On the personal level of you navigating this wild sea of change, I offer two practical suggestions:

  • Find the biggest thing about existence that you can imagine and put your trust there.
  • Identify the most immediate, intimate thing you can trust, and feed it.

 
Toward the first:
People preach, "Trust in God!" But as every real theologian affirms, the historical problem is that we constantly put our trust in a version of God smaller than the real thing. When people say they’ve had it with religion, or that religion has caused only damage throughout history, what they mean is, religious structures, owned and operated by young souls, have wreaked havoc. This can happen from a huge religion all the way down to an individual teaching workshops.
 
Young souls are attracted to becoming high-status leaders, and when that happens, the God they talk about tends to get smaller and smaller, and be more and more about status in the culture - about who is pleasing in the eyes of God, and who is not. Shamanism doesn't really have much of this structure in it, and that's one reason I fell in love with this path.

By the way, this is why there is always a conflict between the priests and the prophets, because the prophet's main job is to arrive with a hammer to smash open the institutions that have shrunk God down smaller than God really is in order to serve the culture's self-identity (for example, making Jesus white, or God as loving the rich most). The prophets are always on the losing end in the short term, but ultimately win out as religions crumble.
 

So, my suggestion is to go as big, and as non-human, as you possibly can in your imagination of Spirit. And using the framework of soul age, think like an older soul: you and Spirit are in a co-creating partnership, not a top-down, judgment-punishment relationship. (I teach about this in my upcoming class on prayer. )

Religions have soul ages, as individuals and cultures do, and if you've left the hierarchical religion of your youth for a more mystical framework, it may be because you no longer resonate with a younger soul religion. (It may also be that the New Age things you gravitated to allow you to activate your young soul with more fun, so be careful about spiritual arrogance. Older soul does not mean more spiritual, it only means a different frame of reference.)
 

Ask Spirit not to rescue you from fear, but to teach you how to transform your fear that makes you (and everything around you) smaller than is true. Ask Spirt to continue working with you in this lifetime, slowly cooking you and teaching you how to be human, as it has so many lifetimes before this. Put your trust in that Great Spirit, and if you feel ready, ask Sprit directly and unambiguously to step up the work with you, to open new pathways of vision and wisdom in this life because you are now ready after so much practice in previous lives.
 
Toward the second place of trust:
Look to the most immediate and intimate places in your life for what you can trust without question. For many indigenous people, the sunrise is one source for this. The sun may not seem intimate, but it is with you every day, unceasingly, never abandoning you. It gives life to everything on this planet and will always rise, always bathe you in life-giving, life-healing and life-transforming love of life itself, even if there are clouds or cold air between the two of you.

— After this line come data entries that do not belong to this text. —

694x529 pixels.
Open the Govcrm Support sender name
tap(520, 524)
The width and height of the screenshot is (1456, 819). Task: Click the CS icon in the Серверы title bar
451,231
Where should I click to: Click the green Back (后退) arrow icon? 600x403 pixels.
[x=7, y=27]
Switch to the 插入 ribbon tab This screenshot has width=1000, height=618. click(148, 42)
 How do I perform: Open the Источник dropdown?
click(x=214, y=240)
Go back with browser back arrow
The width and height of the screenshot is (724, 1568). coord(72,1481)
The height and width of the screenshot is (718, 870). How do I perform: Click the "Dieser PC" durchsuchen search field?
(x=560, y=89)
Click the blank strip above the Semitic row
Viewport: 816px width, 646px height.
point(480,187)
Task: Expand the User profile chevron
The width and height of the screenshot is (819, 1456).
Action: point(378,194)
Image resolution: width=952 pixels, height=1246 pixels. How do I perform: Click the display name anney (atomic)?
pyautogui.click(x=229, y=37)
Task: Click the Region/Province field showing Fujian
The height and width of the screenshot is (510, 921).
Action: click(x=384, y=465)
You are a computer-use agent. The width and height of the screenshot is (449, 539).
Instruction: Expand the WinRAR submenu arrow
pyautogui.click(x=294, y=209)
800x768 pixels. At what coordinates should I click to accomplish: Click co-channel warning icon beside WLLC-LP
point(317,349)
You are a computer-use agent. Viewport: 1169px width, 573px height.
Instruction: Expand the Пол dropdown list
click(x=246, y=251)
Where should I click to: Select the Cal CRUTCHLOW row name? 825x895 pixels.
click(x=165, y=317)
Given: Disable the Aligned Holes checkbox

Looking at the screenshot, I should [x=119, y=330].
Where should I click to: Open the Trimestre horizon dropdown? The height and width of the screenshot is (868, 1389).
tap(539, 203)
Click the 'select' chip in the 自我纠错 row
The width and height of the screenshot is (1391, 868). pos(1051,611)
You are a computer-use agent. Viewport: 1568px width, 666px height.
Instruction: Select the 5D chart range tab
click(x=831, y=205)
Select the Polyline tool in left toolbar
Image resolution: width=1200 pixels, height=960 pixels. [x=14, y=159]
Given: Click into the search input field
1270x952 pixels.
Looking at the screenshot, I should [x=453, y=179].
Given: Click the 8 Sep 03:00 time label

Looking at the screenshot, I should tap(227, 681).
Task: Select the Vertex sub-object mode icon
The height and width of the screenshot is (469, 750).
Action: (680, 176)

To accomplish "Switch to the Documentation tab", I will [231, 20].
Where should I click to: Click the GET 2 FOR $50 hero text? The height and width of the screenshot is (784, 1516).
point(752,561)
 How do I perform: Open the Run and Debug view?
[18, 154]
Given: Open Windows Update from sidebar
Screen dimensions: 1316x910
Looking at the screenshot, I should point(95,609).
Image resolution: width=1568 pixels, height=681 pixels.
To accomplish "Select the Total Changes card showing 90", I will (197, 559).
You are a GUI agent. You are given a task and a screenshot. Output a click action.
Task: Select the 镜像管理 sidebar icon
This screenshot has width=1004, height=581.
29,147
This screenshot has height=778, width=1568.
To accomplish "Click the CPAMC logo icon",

A simple prayer to the sun every morning can actually do wonders. Ask the sun to help you trust life, to illuminate your trust in life. Make that prayer before you do anything else – before you begin worrying or planning the day. The same can be done with the plants around your house and all the creatures, as well as the love of your partner, children, pet, or the land you live on. If you work with deities form any tradition, remember that deities are not giant humans with powers, but forces of nature dressed up in human clothing so they don't scare us away. 

In the immediate realm, put your trust in Yale professor Dr. Laurie Santos’s
Five Behaviors of Happiness: get social, give thanks, be in the moment, rest and move, be kind.
 
May 2021 offer you kindness, rest, movement, presence, gratitude and communion.